Your goal: Once you reach the line containing "Joints de glaces" in the entries below, write out that line and each one after it down to the line containing "Forums (27, 111)", exactly and with nothing added.

Recorded information:
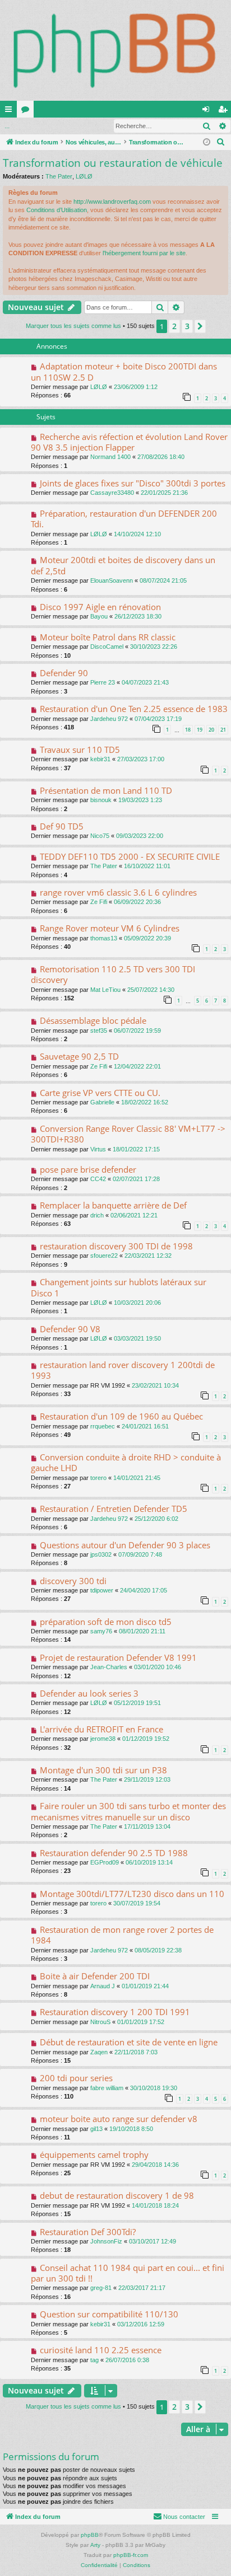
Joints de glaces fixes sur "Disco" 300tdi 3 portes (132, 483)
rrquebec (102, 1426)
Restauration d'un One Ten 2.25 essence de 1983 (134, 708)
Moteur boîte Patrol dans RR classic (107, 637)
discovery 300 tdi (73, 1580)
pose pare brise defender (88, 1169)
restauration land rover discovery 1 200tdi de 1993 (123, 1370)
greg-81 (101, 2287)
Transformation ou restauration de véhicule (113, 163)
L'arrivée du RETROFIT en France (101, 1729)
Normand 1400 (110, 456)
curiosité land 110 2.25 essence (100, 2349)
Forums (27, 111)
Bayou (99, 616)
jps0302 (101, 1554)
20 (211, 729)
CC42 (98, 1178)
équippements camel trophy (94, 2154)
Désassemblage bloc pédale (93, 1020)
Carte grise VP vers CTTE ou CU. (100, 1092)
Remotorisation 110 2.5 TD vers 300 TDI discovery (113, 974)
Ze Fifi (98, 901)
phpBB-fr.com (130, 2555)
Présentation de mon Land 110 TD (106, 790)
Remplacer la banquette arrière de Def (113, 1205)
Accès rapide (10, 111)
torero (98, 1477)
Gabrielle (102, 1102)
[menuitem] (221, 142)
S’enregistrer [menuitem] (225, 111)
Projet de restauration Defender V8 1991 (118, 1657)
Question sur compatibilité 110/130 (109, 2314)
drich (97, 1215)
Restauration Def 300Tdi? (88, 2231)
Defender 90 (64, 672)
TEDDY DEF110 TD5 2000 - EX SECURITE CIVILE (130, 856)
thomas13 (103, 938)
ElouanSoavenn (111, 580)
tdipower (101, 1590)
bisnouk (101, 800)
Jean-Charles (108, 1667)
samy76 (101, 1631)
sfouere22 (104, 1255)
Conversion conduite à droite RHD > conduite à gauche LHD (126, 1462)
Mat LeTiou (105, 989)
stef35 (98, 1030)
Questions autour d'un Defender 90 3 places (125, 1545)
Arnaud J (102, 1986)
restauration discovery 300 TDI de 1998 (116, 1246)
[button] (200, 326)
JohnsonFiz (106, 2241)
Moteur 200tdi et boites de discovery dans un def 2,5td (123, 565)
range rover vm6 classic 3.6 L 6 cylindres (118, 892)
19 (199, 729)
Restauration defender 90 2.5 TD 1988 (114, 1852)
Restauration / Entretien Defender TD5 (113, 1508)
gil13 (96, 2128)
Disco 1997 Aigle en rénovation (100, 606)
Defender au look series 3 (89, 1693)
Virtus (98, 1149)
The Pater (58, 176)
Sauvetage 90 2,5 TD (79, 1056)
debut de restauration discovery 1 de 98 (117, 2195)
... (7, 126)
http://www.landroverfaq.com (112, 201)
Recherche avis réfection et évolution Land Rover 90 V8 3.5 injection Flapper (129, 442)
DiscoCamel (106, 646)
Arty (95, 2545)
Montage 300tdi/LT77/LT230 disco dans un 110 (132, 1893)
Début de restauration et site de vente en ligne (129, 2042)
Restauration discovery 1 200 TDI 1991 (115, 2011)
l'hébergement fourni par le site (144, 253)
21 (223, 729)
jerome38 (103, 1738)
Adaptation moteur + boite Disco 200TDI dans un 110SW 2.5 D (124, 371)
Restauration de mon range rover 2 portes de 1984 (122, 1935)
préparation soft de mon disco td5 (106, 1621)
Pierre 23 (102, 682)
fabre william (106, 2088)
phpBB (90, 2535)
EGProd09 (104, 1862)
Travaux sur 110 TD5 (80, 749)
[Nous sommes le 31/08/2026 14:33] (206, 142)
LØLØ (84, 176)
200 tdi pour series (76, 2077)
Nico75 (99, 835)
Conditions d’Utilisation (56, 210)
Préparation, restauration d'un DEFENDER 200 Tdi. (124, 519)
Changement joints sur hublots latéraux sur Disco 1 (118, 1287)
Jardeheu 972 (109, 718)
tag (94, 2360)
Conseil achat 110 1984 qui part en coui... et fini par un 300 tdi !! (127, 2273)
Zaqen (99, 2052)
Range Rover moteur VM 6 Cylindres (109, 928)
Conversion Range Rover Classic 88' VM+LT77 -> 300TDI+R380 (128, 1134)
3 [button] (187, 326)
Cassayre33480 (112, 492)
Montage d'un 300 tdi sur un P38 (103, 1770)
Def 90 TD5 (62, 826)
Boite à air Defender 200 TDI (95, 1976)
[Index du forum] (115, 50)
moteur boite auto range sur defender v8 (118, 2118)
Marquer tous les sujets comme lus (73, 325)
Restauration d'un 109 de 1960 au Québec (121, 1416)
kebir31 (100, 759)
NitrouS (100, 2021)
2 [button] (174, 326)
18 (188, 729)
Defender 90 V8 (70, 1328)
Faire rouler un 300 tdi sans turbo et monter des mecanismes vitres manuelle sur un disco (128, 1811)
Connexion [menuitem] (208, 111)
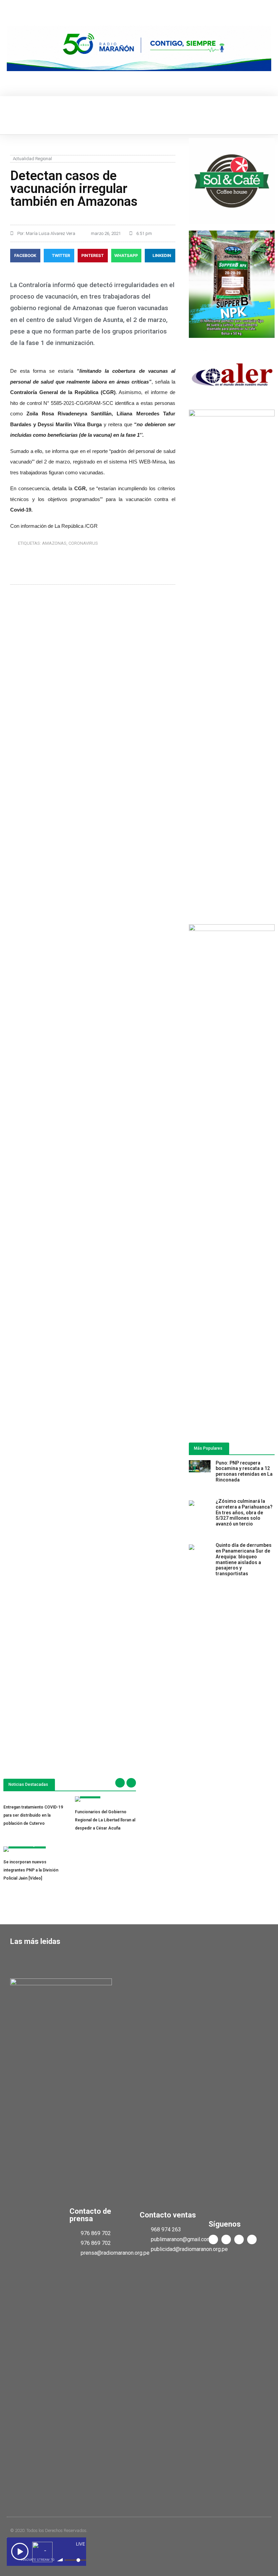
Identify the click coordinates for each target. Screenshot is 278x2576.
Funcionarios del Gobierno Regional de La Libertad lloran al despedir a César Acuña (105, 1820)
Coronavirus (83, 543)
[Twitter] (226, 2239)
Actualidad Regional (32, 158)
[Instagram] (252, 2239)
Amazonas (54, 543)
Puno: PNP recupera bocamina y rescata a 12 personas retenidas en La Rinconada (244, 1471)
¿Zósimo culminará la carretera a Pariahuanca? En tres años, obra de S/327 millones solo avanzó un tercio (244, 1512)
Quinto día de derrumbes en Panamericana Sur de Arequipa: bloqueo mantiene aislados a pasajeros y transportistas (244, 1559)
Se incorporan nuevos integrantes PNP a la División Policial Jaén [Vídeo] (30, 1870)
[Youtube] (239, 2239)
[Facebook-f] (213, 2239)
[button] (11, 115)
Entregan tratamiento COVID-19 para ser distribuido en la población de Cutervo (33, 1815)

* * *

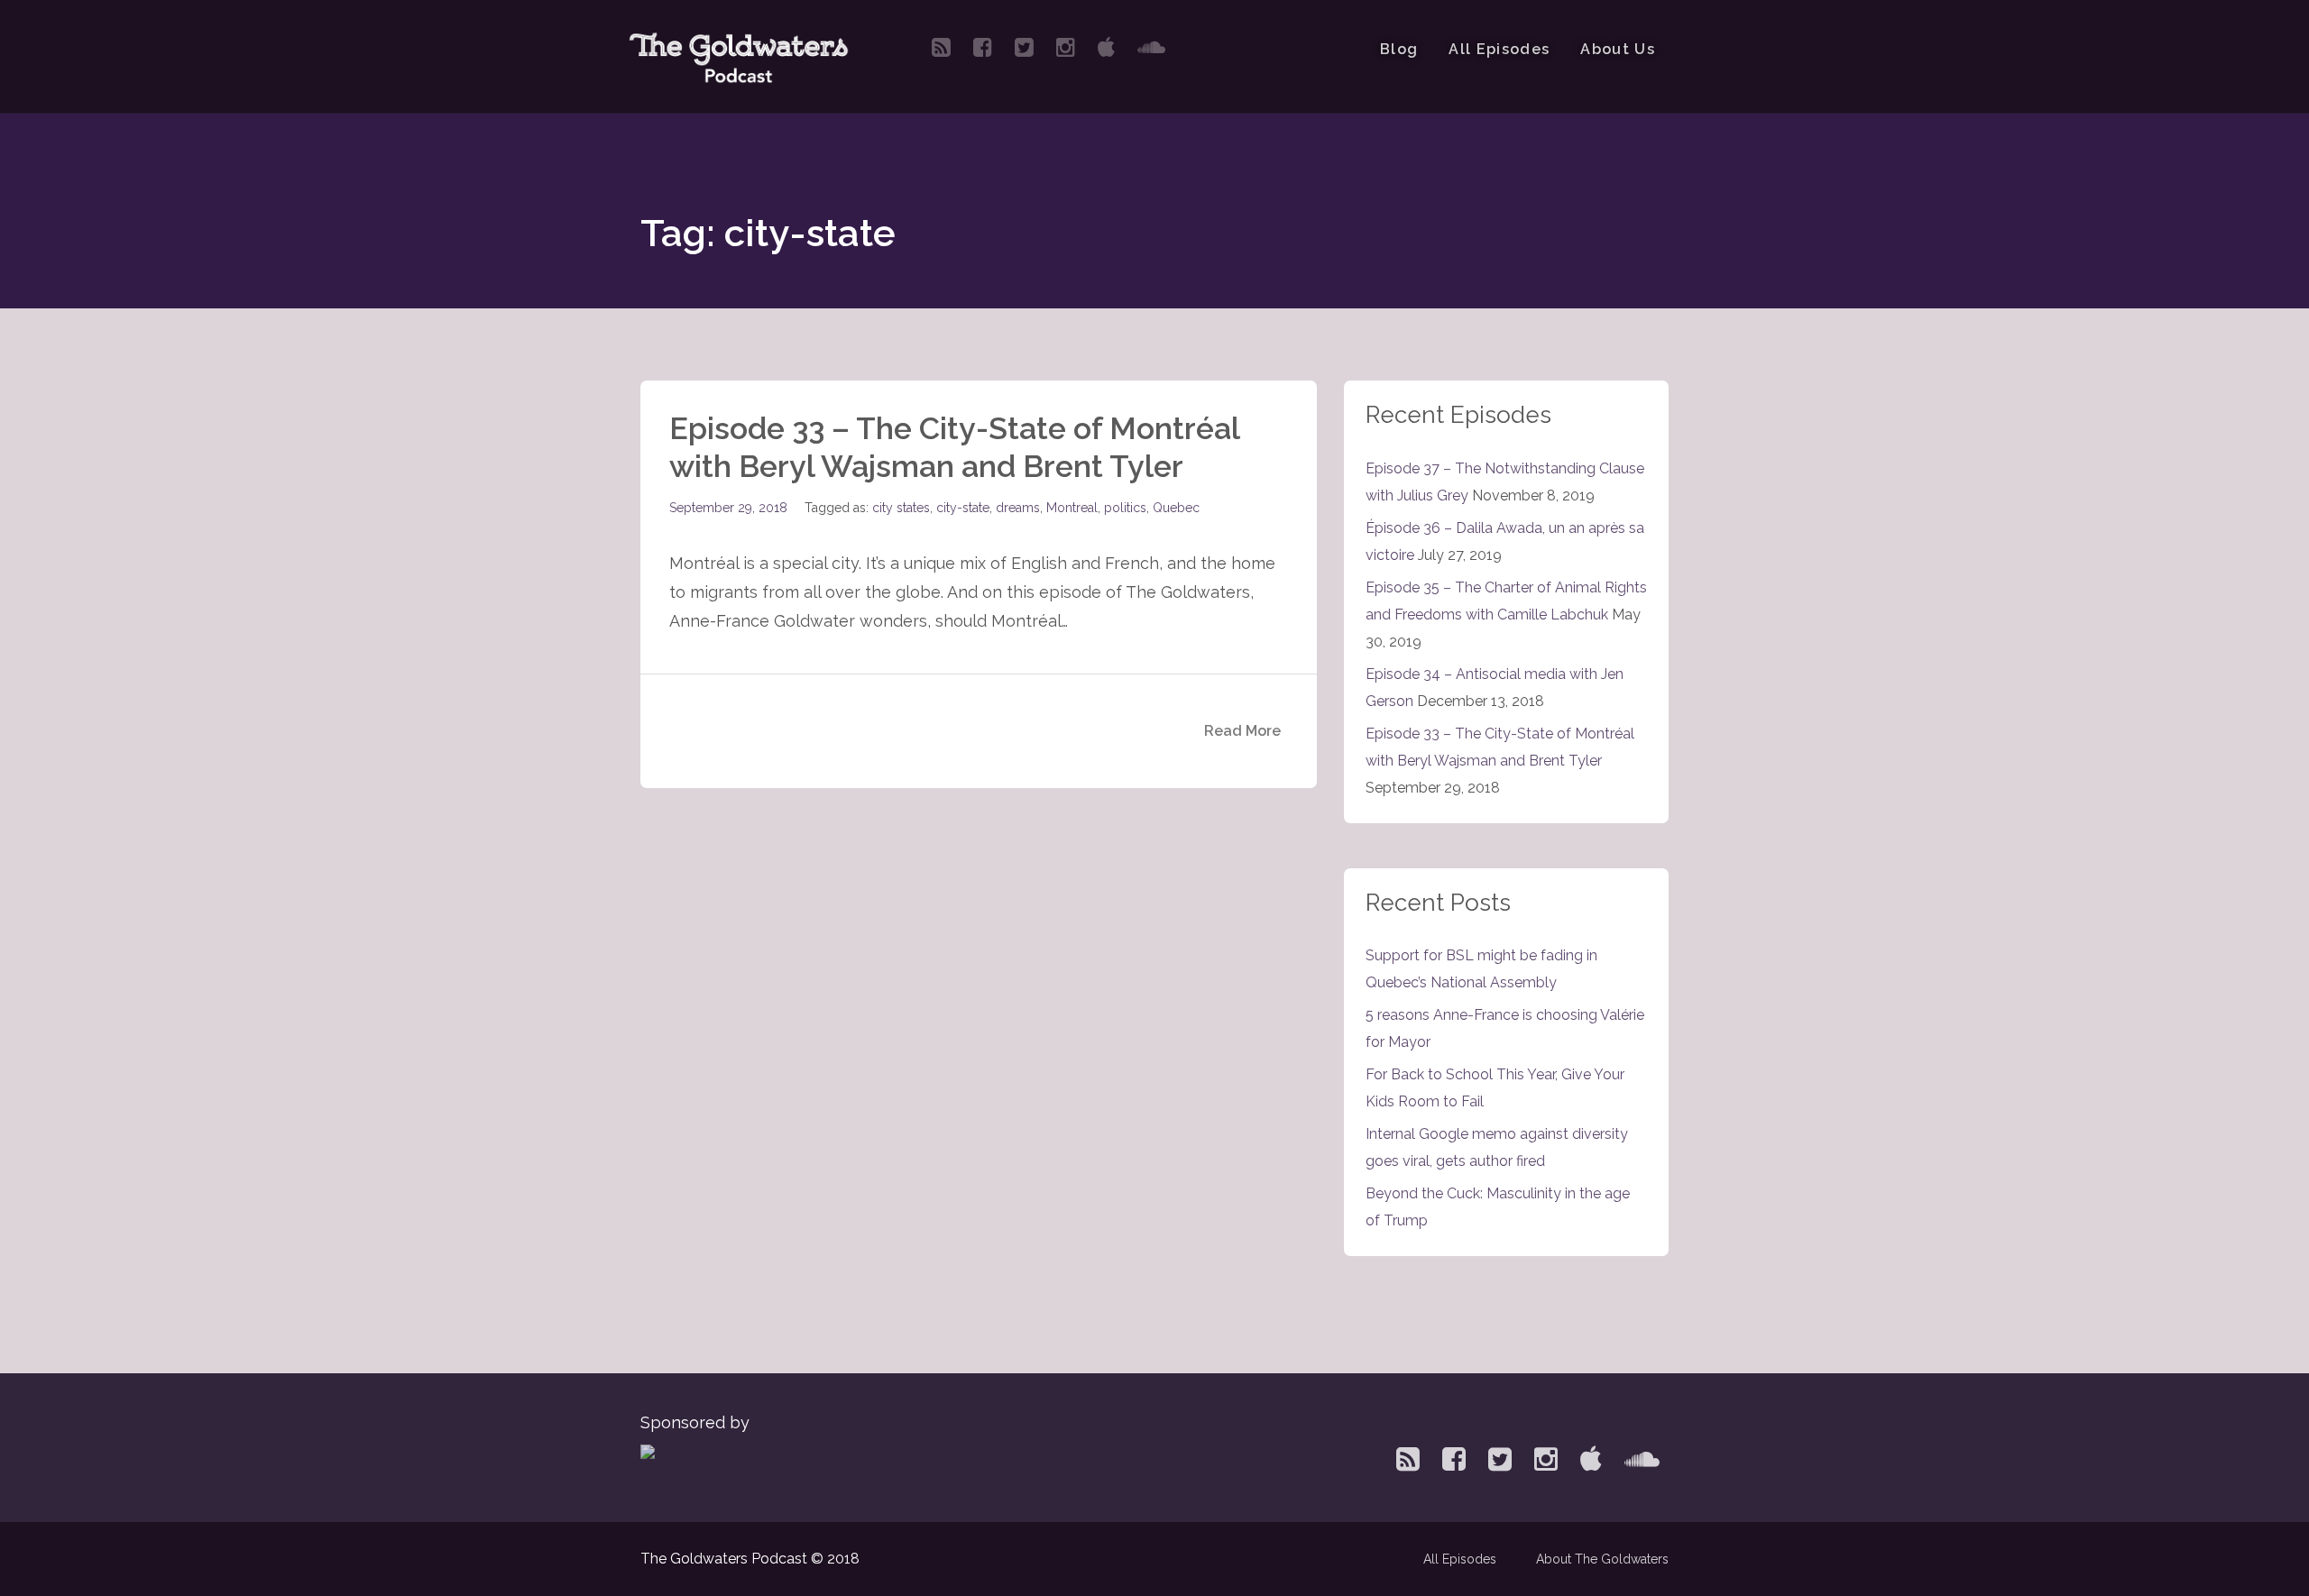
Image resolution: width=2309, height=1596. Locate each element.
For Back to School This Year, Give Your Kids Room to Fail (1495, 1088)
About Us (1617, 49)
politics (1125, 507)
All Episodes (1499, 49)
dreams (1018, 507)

---

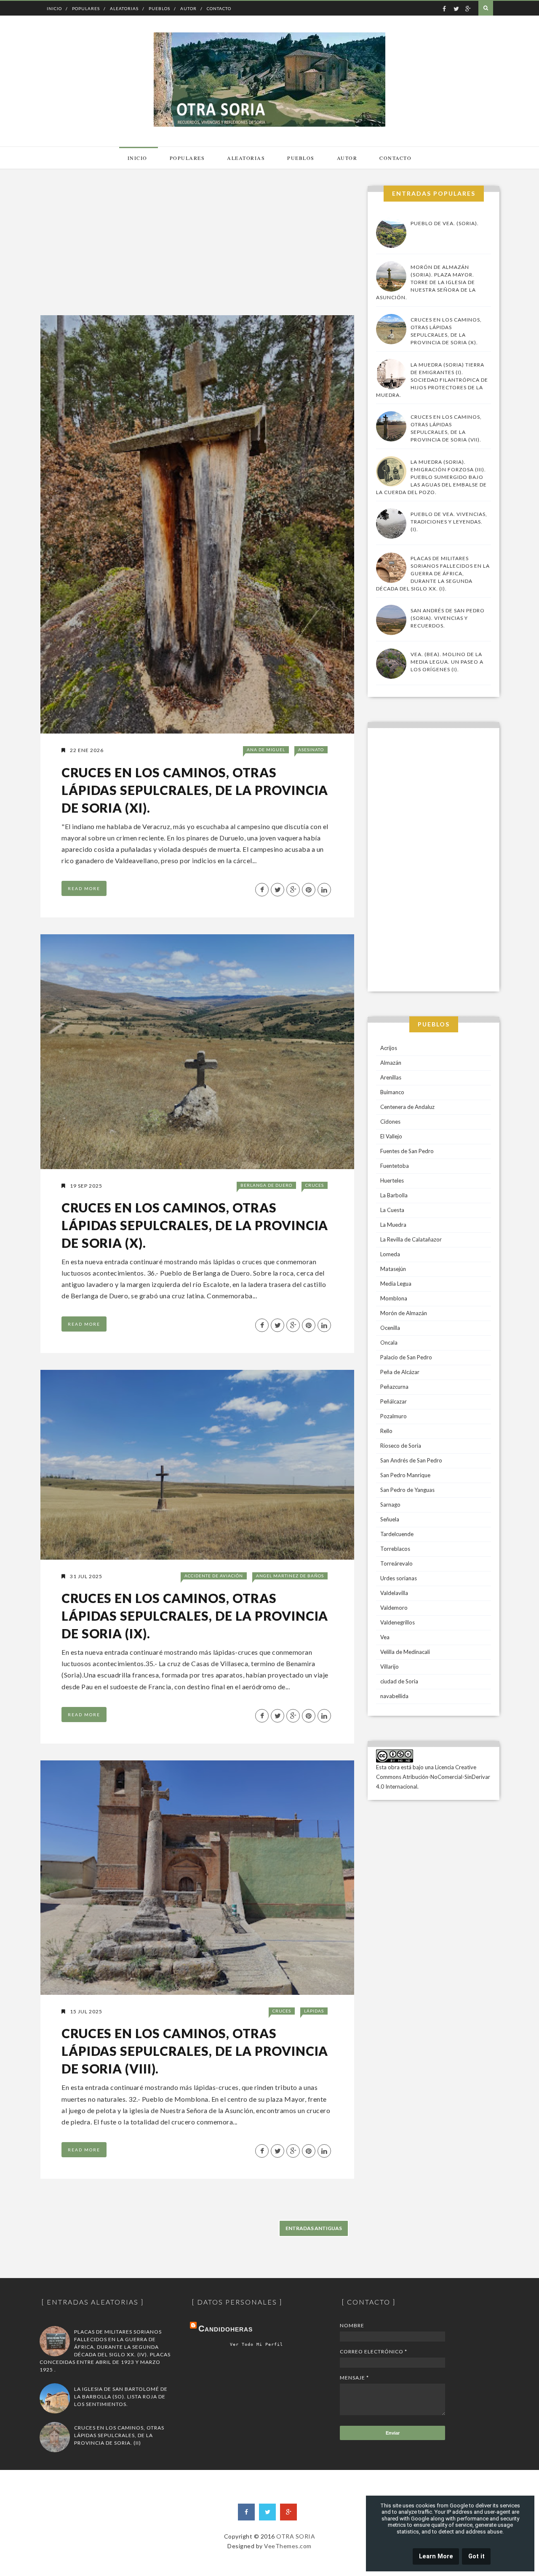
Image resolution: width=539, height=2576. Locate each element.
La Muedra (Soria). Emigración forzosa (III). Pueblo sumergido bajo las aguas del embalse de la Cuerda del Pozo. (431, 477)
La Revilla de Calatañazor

Exercise output:
Joints de glaces fixes sur "Disco" 300tdi 3 portes (132, 483)
rrquebec (102, 1426)
Restauration d'un One Ten 2.25 essence de 1983 (134, 708)
Moteur boîte Patrol dans RR classic (107, 637)
discovery 300 tdi (73, 1580)
pose pare brise defender (88, 1169)
restauration land rover discovery 1 200tdi de 1993 (123, 1370)
greg-81 (101, 2287)
Transformation ou restauration de véhicule (113, 163)
L'arrivée du RETROFIT en France (101, 1729)
Normand 1400 (110, 456)
curiosité land 110 2.25 essence (100, 2349)
Forums (27, 111)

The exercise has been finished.